Nancy's Travelblogue

... there isn't a train I wouldn't take, no matter where it's going. -- Edna St. Vincent Millay

Name:
Location: California, United States

Tuesday, March 13, 2012

All the Strong Women Before Women's Lib

cFelix S. & Lucy Kramer Cohen Photograph Collection
My friend Nancy Bickel recently screened her documentary, A twentieth century woman:  Lucy Kramer Cohen, 1907-2007. It made me wonder about the strong, smart women who survived and thrived before Betty Freidan and Glora Steinem and NOW.
As the film so lovingly depicts, Lucy Kramer Cohen was an extraordinary woman, living among extraordinary people, in extraordinary times.  As a smart daughter of Jewish immigrants in NYC, she was clearly destined for a life of the mind. At Barnard College in the mid 1920s she studied mathematics, anthropology, Greek, and Latin, and worked as Franz Boas' research assistant.

Her marriage to Felix Cohen was a partnership of the mind as well as in life. Lucy was a partner and soulmate in political causes, philosophical interests, and in his work developing a legal code for American Indians.Though their partnership was equal and mutually respectful, the film implies that much of the work and wrtings that bear Felix's name really were in a large part Lucy's as well.

Lucy's story got me wondering about the strong women in my own family past. Both my grandmothers were doctors. I never knew this side of their story till I was an adult and had to dig it out on my own, after their deaths. Their public face was wife, mother, and grandmother.

My paternal grandmother, Grace Wilson Milne, was an osteopathic physician in a dusty town in western Colorado, in the early 20th century. The story is that she was a "modern woman" in a small-minded small town. They say she was the first woman in Grand Junction to become a doctor and the first woman to own a car. And she married at age 40.She was not liked by my father's large Scottish family, so I never heard her side of the story. Probably she was rather controlling and a little crazy, but what else could you be if you are a woman who is smart, visionary, energetic, and female in a small dusty town in western Colorado?

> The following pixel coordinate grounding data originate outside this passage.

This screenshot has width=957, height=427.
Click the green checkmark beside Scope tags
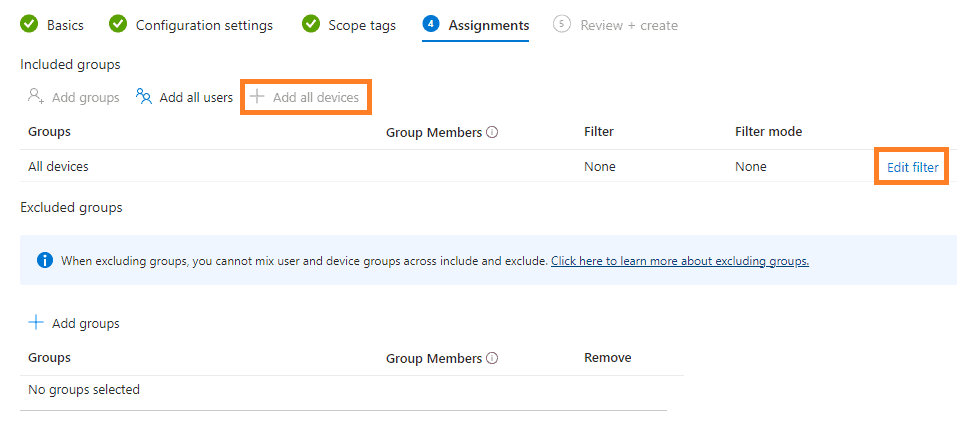click(311, 25)
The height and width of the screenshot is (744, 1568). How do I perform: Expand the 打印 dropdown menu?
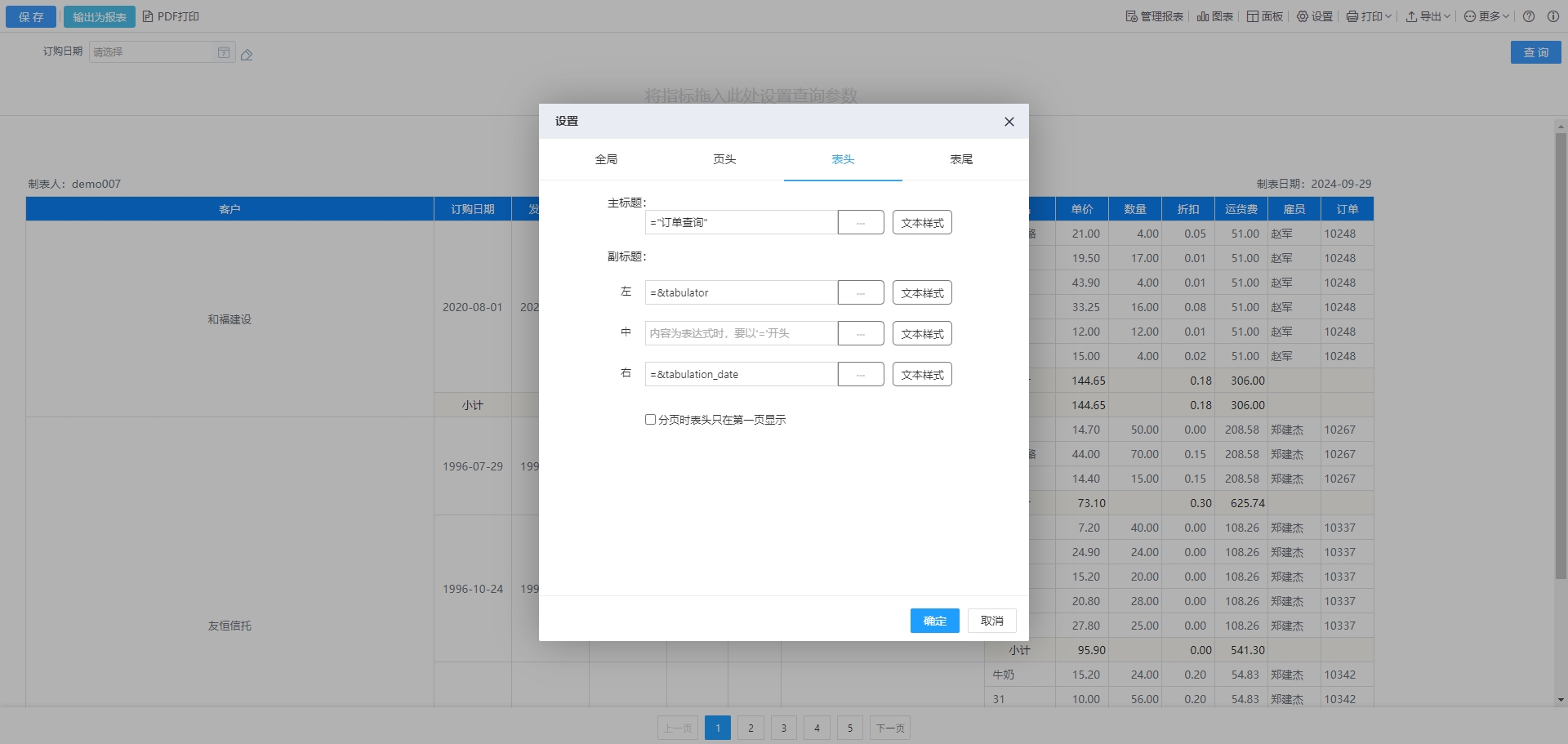point(1369,16)
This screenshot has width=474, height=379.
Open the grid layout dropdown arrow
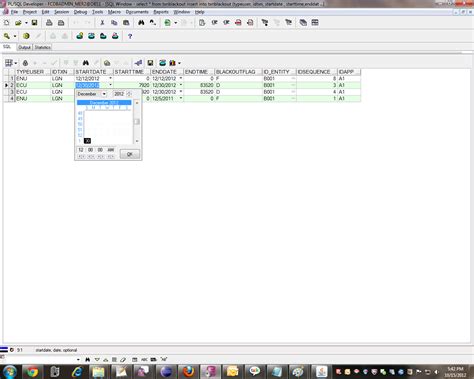coord(15,63)
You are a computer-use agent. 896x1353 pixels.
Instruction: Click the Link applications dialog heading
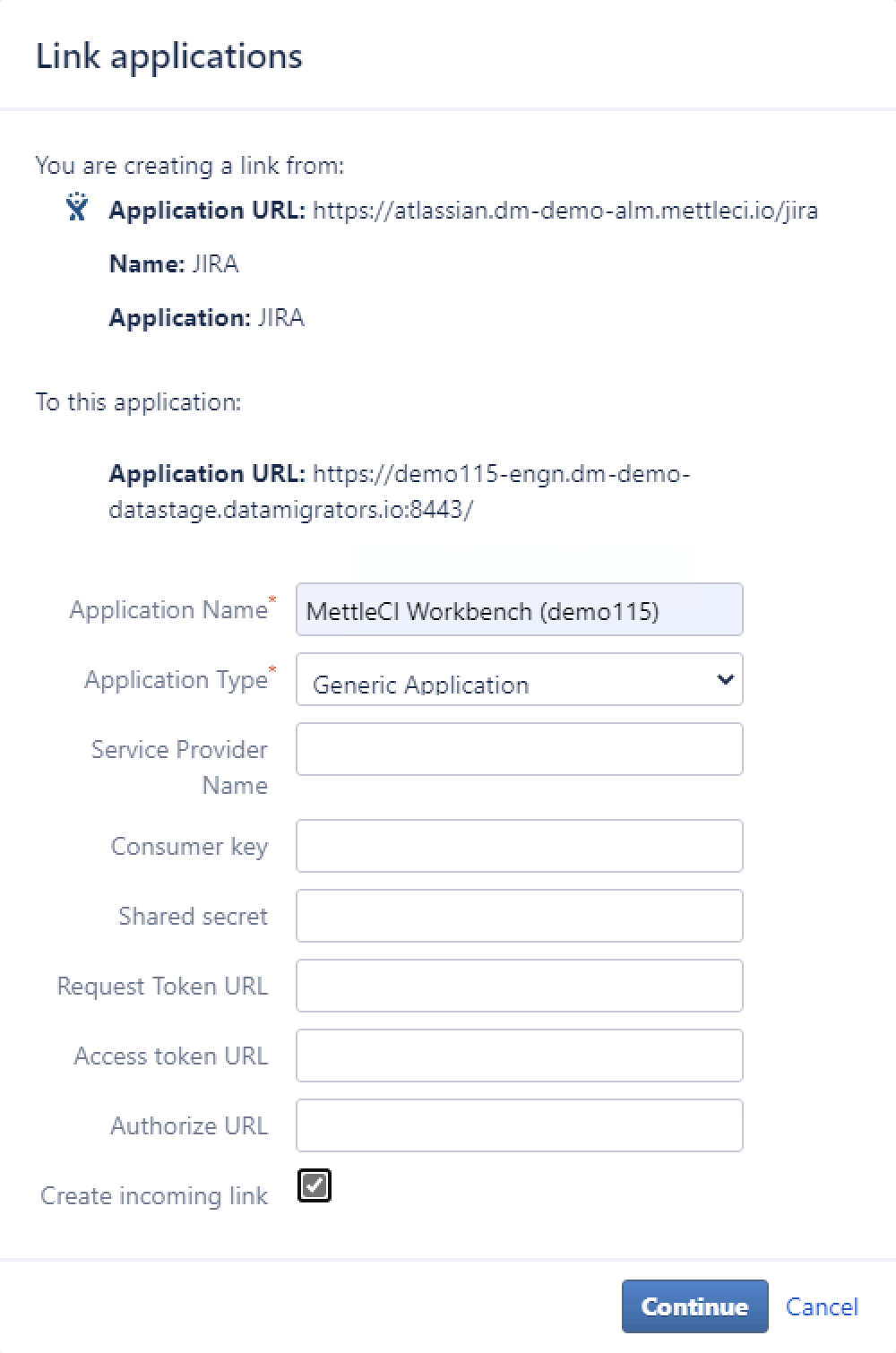(x=169, y=56)
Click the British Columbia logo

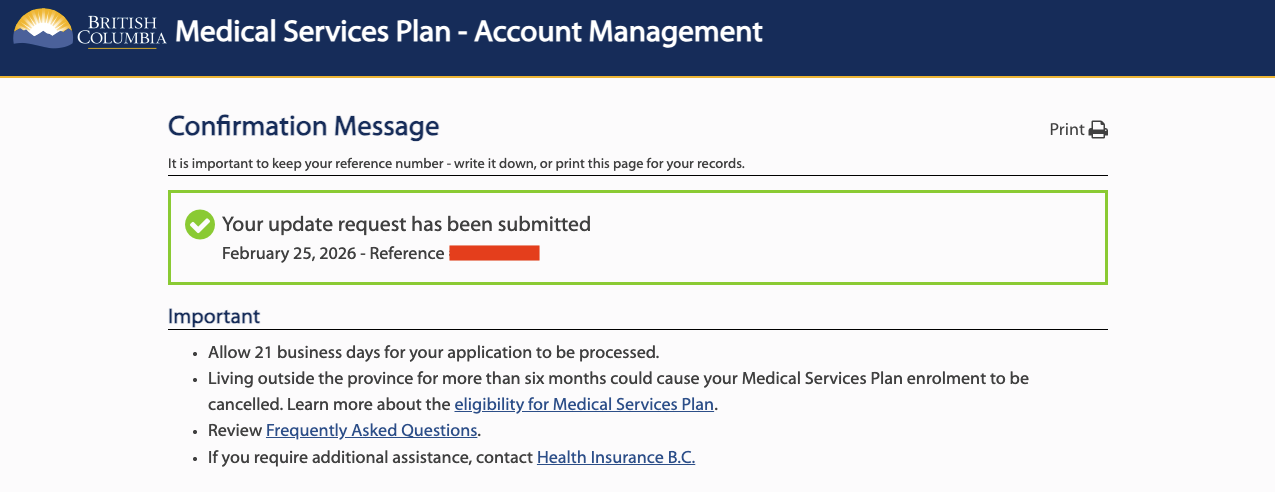point(88,30)
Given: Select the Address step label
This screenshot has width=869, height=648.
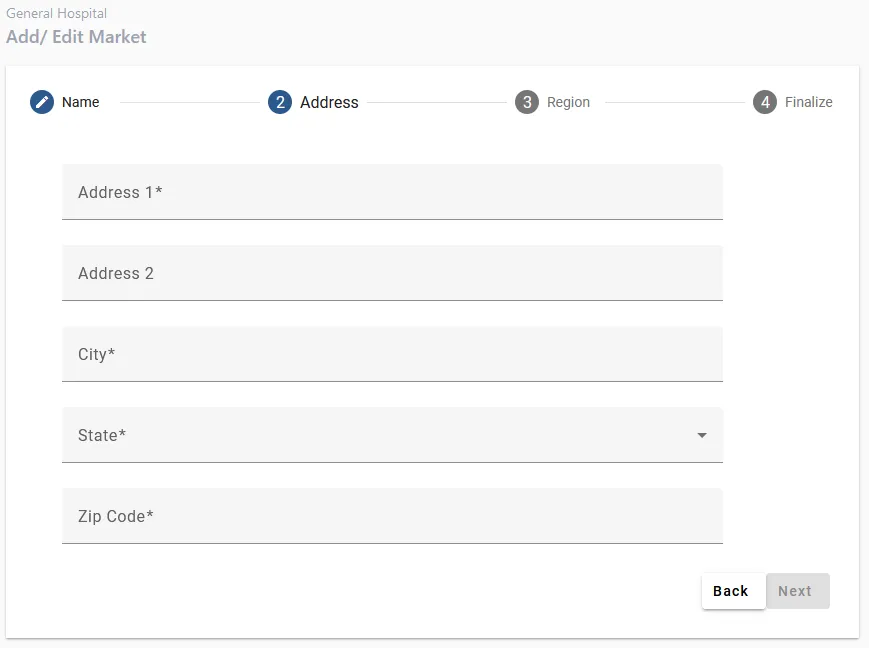Looking at the screenshot, I should pyautogui.click(x=329, y=102).
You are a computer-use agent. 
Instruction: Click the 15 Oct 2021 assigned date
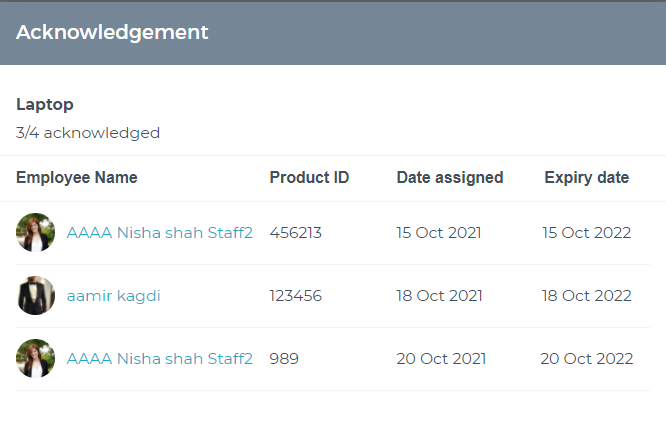click(x=439, y=232)
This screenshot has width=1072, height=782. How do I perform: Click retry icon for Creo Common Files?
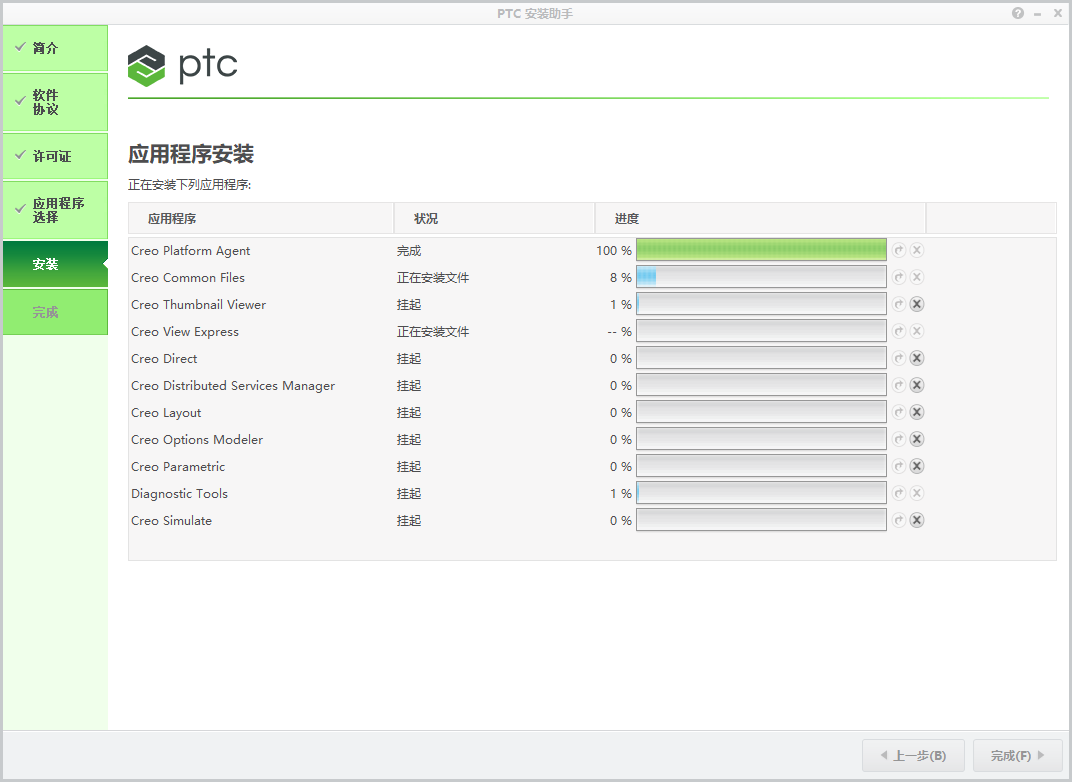coord(899,277)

Sarah MacKay Austin, South America
My maternal grandmother, Sarah MacKay Austin, grew up in a country home in western Illinois. She had all the proper education -- finishing school (Francis Schimer Academy), then University of Illinois, then Vassar, then University of Michigan to become the first woman PhD in Psychology (about 1918).
In the midst of her education she "said yes" to her long time suitor (my grandfather) and began her life as a wife, mother, and grandmother. The photo to the right is Sarah somewhere in South America on her honeymoon about 1915 (she married a mining engineer, but that is another story).
 I got to know Sarah when I was a teenager and my family moved nearby. By that time she had been married -- as far as I know, happily --  almost 50 years. I knew her only as an efficient household manager, charming entertainers, and a stable -- though emotionally distant -- grandmother.

Lucy. Grace. Sarah. Intelligent, worldly, educated women who came of age about a century ago and viewed their role through a lens of their time. Did they ask the same questions we do about women's role? Did they feel they traded a career or life-of-the-mind for home and family? Where did their thoughts wander to in those quiet moments between tending to little ones and tending to the hearth? I suspect they asked questions like everybody does, but that they were shaped differently. I'm not sure my grandmothers would approve of the world today. I suspect they made decisions based on life circumstances, their own instincts, and a little bit of randomness. As for Lucy, she said it right out loud, "I loved math, I love thinking things out, and I needed a job."